For those of you who do not live in Accordion City or its environs,

you might not be aware that The Maple Leafs won the playoffs against

the Ottawa Senators on Tuesday. This city is famous for loving its

hockey team as a mother loves her ne’er-do-well son, so even though there’s a long way to go

before the end of the playoffs, the streets went wild with the sounds of revelry.


Paul and I decided to enjoy some of the post-victory partying, so we

decided to go out, find a bar and hoist pints of ale with whatever

celebrants we could find. We walked south on Spadina to recharge our

wallets at the nearby ATM when we ran into the first partier of the

evening:

“Duuuuuuuuuuuuude!”

The streets were filling with cars full of fans waving Maple Leafs

flags, honking their horns and yelling “Go Leafs go!” I managed to whip

up more than a few into a frenzy of screaming, honking and high-beam

headlight flashing by playing the “Spanish Bullfight Chords”

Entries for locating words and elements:
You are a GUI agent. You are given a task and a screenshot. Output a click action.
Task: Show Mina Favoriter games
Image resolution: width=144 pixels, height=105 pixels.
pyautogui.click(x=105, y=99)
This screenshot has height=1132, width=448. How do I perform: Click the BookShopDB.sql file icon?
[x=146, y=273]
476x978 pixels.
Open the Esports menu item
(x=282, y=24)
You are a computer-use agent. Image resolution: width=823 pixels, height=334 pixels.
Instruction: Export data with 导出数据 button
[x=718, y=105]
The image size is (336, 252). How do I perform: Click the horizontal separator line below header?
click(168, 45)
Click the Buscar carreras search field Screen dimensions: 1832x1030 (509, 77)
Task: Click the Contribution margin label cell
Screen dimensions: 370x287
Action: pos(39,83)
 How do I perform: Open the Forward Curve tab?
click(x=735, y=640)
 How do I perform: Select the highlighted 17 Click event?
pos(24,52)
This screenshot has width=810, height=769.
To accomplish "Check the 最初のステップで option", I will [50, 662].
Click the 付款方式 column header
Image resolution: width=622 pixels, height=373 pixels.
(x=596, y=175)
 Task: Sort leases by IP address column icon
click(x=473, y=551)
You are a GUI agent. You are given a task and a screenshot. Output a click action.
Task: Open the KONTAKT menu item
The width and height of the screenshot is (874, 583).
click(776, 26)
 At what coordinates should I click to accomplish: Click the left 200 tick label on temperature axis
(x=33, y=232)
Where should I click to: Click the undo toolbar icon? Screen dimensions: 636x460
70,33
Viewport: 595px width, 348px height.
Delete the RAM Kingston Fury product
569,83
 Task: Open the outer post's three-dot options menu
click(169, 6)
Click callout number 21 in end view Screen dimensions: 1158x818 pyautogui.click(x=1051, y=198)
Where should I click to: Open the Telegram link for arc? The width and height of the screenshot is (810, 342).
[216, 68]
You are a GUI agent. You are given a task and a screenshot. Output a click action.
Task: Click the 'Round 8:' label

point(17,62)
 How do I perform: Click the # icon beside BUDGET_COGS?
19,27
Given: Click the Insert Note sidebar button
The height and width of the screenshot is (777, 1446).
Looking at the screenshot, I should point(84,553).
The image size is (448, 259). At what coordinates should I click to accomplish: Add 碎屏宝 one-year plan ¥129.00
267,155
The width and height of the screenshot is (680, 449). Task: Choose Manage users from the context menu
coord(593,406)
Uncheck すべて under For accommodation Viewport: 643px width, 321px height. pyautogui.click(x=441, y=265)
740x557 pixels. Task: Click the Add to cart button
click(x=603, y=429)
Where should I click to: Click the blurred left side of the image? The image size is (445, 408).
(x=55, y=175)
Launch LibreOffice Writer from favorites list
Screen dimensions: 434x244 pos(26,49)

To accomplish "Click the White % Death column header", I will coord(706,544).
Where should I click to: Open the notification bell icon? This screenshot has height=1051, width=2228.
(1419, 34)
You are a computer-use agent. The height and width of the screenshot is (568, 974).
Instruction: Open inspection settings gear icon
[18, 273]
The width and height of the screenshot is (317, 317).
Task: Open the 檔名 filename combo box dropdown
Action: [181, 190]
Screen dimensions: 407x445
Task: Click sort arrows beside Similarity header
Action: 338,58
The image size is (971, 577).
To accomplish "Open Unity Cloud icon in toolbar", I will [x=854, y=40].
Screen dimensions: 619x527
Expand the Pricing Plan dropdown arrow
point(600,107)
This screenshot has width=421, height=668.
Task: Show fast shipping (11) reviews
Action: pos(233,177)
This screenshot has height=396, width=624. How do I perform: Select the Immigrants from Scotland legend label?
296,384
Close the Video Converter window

* _To be done_
1. Decide whether each statement agrees with the Maple Leafs passage, answering yes or no and quoting the words of the passage that settle it: (a) The Maple Leafs won against the Ottawa Senators on Tuesday. (b) Paul and the narrator walked north on Spadina. (c) The playoffs were over by the time the streets filled with celebration.
2. Condense the paragraph of the Maple Leafs passage that begins "Paul and I decided" into two short sentences, keeping its main facts.
3. Extend the Maple Leafs passage, picking up from its final line.

* _The answers_
1.
(a) Yes: "The Maple Leafs won the playoffs against the Ottawa Senators on Tuesday"
(b) No: "We walked south on Spadina"
(c) No: "there’s a long way to go before the end of the playoffs"

2. Paul and I went out to join the post-victory partying, planning to find a bar and drink pints of ale with other celebrants. Walking south on Spadina to the nearby ATM, we met the evening's first partier.

3.
followed by the “Charge!” theme on the accordion. I got an even better

response by playing the theme to Hockey Night in Canada, [261K MP3] which might as well be our second national anthem.


The bars on Queen Street were a little quiet for our liking. This

shouldn’t have come as a surprise, as Queen Street West is home to

hipster/live music bars, not sports bars.

“We need a bar where a man can drink plebian ales, wear his baseball cap backwards and enjoy the company of comely puckbunnies,” I said in my best beer commercial voice.

Hooters!” said Paul.

“You, my good friend, are a genius.”

You’d think that Hooters (where I usually meet our family’s

insurance agent Art — it’s his favourite place to meet with his male

clients, including Dad) would be packed on a game 7 playoff night.

However, that wasn’t the case; only a handful of tables were occupied,

and they were all being watched over by a couple of waitresses with

little to do.

We looked across Adelaide Street and saw that the Fox and Fiddle was

hopping. We went inside and took a couple fo stools at the upstairs

bar. Paul noticed that the stage was set up for a band and pointed it

out.

“I wonder…” I said, looking around until I saw the poster: “JAM NIGHT: Bring an instrument or come sing”.

Bingo.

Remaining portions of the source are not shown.